The king took his time getting to the point. He hemmed and hawed and murmured trivial comments for the longest time, until Lady Murie finally asked, "Is there something troubling you, sire? You seem distressed this morn."
Edward scowled down at the table, then glanced at Becker for help. The aide immediately stepped to his side.
"Would you like me to do the honors, sire?" he asked humbly.
Relief immediately washed over the king's face. "Aye."
"Very good." Becker turned to Murie and announced, "I fear the king asked you to come here, my lady, to inform you that 'tis time you were wedded and starting your own family."
Much to Balan's interest, Murie did not at first seem angry. In fact, he would have said she appeared pleasantly surprised by the news, but then her mouth turned down and she scowled.
"Pray do not jest with me, Becker," she said. "The king knows I have no desire to marry and leave court. Why would he wish to force me to do so?" Her eyes narrowed on the hapless aide as she added, "Surely you are not suggesting that he has lost his affection for me, his dearest goddaughter, and wishes to send me far away where I can trouble him no more?"
Edward released something very close to a groan.

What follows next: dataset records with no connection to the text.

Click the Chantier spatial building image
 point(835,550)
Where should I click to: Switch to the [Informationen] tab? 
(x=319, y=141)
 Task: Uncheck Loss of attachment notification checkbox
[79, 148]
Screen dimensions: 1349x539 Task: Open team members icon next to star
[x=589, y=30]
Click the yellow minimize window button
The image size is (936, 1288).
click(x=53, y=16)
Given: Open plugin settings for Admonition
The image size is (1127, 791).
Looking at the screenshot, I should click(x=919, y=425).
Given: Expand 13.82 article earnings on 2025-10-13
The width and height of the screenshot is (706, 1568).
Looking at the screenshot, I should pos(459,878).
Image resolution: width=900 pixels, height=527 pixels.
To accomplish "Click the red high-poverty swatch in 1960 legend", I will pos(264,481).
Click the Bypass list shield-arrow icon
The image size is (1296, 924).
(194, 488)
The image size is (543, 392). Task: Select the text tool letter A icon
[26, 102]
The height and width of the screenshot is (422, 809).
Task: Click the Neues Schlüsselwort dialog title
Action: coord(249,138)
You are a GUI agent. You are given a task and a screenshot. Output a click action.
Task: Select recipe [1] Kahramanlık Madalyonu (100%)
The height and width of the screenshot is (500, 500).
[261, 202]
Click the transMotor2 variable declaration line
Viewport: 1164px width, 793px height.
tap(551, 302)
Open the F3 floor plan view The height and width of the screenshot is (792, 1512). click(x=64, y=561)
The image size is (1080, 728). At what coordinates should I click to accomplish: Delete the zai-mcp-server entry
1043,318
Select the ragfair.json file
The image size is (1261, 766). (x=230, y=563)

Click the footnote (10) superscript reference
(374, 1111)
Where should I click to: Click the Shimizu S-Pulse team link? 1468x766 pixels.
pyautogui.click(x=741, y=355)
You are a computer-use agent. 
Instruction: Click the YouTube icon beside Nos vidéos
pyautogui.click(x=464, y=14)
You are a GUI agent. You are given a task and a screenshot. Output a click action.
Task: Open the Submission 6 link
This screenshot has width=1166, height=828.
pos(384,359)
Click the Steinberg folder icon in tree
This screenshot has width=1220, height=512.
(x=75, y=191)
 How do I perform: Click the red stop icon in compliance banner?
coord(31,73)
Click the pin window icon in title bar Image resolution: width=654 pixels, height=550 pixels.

It appeared that this beginning was not a good sign of what was to come.
"Nay, of course not, my lady," Becker replied quickly, utilizing the diplomacy for which he was famed. "You are very deeply seated in his majesty's affections, and while it will be a hardship on all of us to see you go, it is your own best interests he is looking to."
To Balan's eye, Lady Murie appeared to be winding up for a good screech when Edward muttered, "Oh, bother!"
Murie closed her mouth and turned to him.
"Murie, Phillippa has decided you must wed. She is firm on the matter and will not be moved. And she said I was being very selfish keeping you here at court and denying you the husband and children you were born to have. I am sorry, child. She will not back down once her mind is made up, and 'tis definitely made up now. She is most firm on the matter and will make my life miserable should I fight her on it." The king paused briefly and scowled as he realized everyone near enough to hear was listening to what he said, and he announced loudly, "I am the king and what I say is law, and I say you shall be wed."
Murie simply stared at him for the longest time, appearing unsure how to respond; then suddenly she dropped her face into her hands and began to weep. It was no delicate female weeping, either, but loud and copious tears, sobs so noisy and dramatic that one could almost imagine she were acting. But Balan knew better.
He caught the astonished glance Osgoode sent his way, but continued watching the king. For his part, Edward did not appear so much surprised by this display as resigned to it and perhaps somewhat pleased that she found the idea of leaving him unbearable. It seemed apparent he'd watched this scene played out on other occasions over other issues.
The woman carried on for several minutes while the entire hall looked on in horrified fascination.